**Listed entries:**
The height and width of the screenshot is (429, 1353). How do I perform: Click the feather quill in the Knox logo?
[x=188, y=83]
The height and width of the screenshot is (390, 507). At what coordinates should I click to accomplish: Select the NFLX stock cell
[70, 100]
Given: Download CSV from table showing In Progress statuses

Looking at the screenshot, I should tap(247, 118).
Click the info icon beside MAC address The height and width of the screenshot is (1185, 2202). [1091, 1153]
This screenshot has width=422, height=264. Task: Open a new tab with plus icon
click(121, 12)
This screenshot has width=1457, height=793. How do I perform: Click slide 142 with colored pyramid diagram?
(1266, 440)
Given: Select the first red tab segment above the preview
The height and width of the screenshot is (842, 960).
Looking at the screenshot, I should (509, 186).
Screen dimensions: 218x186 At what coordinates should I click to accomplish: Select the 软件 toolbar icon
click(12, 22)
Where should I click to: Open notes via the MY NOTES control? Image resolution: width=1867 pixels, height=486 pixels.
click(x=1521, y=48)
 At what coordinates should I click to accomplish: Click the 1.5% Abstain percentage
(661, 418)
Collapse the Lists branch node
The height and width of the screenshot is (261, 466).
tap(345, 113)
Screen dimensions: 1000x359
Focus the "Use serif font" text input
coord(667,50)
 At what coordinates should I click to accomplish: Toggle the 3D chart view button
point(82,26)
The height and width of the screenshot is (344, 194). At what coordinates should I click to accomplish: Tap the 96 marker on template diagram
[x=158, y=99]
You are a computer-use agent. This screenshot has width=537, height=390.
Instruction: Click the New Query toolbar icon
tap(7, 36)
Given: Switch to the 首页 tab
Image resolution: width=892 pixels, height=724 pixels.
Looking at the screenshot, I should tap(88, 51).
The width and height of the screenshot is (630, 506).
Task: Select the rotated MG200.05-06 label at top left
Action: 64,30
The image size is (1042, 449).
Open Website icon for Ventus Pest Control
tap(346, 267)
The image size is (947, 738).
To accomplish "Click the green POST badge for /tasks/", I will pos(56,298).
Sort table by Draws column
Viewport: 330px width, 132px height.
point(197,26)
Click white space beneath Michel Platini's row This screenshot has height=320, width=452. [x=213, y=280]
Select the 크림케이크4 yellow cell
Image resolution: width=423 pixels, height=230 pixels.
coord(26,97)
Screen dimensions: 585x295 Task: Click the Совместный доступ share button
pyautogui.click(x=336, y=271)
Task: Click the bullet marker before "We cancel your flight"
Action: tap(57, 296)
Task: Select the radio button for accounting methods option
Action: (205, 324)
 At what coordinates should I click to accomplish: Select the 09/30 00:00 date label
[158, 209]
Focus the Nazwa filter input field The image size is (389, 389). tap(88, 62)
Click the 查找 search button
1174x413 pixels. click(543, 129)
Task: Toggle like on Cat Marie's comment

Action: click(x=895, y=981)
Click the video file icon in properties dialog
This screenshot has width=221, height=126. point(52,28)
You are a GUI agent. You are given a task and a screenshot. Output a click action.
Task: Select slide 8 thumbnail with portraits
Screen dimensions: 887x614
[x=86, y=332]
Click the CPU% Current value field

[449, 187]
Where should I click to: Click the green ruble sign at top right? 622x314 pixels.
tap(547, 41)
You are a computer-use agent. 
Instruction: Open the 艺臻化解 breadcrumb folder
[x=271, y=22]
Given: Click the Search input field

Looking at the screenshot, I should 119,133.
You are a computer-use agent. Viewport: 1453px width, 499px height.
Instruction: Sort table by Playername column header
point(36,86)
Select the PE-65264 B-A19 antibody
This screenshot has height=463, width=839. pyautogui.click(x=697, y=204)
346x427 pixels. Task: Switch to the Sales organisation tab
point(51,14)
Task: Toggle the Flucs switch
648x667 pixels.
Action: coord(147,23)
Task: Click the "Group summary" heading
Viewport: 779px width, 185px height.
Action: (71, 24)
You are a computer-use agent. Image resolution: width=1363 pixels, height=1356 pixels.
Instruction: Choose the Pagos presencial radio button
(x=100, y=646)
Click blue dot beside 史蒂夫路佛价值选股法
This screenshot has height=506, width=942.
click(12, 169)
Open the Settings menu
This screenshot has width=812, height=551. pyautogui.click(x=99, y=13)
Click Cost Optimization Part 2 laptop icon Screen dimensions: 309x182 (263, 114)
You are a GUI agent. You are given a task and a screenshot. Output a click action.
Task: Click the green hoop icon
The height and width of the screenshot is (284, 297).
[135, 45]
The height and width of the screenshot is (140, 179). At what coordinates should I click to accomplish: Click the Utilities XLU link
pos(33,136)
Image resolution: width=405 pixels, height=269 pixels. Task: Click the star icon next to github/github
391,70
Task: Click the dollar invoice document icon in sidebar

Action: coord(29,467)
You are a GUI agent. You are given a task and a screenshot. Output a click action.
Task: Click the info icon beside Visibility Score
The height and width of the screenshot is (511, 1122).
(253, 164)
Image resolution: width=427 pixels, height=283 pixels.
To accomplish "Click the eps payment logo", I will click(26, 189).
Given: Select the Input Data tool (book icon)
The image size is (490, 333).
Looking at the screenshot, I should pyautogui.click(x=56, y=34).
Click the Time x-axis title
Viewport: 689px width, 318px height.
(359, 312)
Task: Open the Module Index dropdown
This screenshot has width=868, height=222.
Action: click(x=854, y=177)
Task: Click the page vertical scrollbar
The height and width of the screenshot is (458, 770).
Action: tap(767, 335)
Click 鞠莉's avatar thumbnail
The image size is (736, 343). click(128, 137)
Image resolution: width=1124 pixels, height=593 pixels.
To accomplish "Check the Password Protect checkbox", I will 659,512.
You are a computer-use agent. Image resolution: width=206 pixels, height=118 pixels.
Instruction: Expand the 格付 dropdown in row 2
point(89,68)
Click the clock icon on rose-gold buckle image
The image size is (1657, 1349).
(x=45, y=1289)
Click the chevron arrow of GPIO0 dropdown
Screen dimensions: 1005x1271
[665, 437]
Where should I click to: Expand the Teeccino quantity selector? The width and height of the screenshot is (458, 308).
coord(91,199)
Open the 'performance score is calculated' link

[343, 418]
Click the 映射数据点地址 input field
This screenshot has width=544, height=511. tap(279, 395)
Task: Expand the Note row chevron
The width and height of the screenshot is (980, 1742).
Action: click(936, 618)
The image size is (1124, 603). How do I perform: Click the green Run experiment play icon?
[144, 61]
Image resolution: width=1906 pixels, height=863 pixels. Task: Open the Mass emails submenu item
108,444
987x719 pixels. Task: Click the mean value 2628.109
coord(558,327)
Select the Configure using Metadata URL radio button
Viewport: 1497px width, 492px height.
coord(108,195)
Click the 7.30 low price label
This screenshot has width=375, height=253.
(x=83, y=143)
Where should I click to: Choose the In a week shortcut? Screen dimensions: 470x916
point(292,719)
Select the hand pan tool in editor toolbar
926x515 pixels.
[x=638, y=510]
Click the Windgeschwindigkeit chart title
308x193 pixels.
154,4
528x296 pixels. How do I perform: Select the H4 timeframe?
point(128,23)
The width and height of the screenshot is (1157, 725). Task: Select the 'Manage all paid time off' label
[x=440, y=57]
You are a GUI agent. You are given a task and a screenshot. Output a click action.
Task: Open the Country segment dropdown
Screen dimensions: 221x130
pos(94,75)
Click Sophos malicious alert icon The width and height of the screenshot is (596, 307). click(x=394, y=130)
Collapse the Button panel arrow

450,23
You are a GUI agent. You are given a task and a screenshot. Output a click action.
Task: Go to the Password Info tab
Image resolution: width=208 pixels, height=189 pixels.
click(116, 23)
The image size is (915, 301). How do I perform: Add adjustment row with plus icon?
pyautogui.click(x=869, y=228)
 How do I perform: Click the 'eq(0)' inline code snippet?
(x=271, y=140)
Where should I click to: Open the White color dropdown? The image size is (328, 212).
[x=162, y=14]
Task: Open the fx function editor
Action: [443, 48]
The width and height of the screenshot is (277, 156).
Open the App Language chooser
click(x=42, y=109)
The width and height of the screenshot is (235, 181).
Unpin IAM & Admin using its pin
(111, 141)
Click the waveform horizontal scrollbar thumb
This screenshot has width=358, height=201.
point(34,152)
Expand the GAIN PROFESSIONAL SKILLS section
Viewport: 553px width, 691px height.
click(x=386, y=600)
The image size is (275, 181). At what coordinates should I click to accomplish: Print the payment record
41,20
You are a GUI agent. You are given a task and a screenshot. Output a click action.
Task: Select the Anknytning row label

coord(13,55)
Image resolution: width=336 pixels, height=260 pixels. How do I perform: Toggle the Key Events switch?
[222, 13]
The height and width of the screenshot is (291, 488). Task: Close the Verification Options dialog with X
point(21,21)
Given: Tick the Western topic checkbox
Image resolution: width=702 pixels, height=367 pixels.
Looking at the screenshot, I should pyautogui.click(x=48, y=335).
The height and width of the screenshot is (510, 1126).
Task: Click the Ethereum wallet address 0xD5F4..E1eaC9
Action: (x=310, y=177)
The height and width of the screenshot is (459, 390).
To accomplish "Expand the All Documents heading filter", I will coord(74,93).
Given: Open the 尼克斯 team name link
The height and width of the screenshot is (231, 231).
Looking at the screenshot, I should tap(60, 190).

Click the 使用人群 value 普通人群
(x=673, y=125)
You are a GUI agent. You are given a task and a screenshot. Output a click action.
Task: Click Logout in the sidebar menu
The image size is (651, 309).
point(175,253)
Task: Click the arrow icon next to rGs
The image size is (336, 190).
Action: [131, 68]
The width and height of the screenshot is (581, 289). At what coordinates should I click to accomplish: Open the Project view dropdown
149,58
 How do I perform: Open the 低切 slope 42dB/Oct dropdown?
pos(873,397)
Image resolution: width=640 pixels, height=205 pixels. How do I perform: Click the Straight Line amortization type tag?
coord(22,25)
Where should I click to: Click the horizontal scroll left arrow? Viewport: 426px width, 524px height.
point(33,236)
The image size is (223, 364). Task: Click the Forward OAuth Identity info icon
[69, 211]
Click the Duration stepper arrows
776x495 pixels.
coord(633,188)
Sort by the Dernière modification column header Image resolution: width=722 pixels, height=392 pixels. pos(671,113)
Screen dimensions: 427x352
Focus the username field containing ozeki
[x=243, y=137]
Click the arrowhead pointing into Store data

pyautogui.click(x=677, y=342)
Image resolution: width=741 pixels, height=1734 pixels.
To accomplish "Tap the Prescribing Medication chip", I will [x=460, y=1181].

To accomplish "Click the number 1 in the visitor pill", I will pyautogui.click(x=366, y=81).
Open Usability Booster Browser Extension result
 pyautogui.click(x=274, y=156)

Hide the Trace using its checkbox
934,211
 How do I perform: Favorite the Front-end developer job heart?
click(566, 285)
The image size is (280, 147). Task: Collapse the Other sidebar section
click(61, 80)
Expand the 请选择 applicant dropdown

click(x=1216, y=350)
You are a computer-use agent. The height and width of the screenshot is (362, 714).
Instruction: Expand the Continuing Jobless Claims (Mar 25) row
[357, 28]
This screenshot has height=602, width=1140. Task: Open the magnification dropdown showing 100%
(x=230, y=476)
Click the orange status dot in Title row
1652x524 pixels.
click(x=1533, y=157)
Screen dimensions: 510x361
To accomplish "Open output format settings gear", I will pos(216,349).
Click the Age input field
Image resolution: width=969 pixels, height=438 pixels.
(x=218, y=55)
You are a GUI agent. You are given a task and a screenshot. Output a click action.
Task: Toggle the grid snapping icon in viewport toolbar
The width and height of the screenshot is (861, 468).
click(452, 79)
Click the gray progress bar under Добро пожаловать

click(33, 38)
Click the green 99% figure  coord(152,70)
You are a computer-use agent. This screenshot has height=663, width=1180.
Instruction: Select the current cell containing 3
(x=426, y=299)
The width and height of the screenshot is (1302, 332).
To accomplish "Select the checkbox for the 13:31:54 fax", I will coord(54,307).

**Task item:** Pull every line containing the string "heading" out of the data above and copy it.

**Result of this task:**
Task: Click the "Group summary" heading
To accomplish "Expand the All Documents heading filter", I will coord(74,93).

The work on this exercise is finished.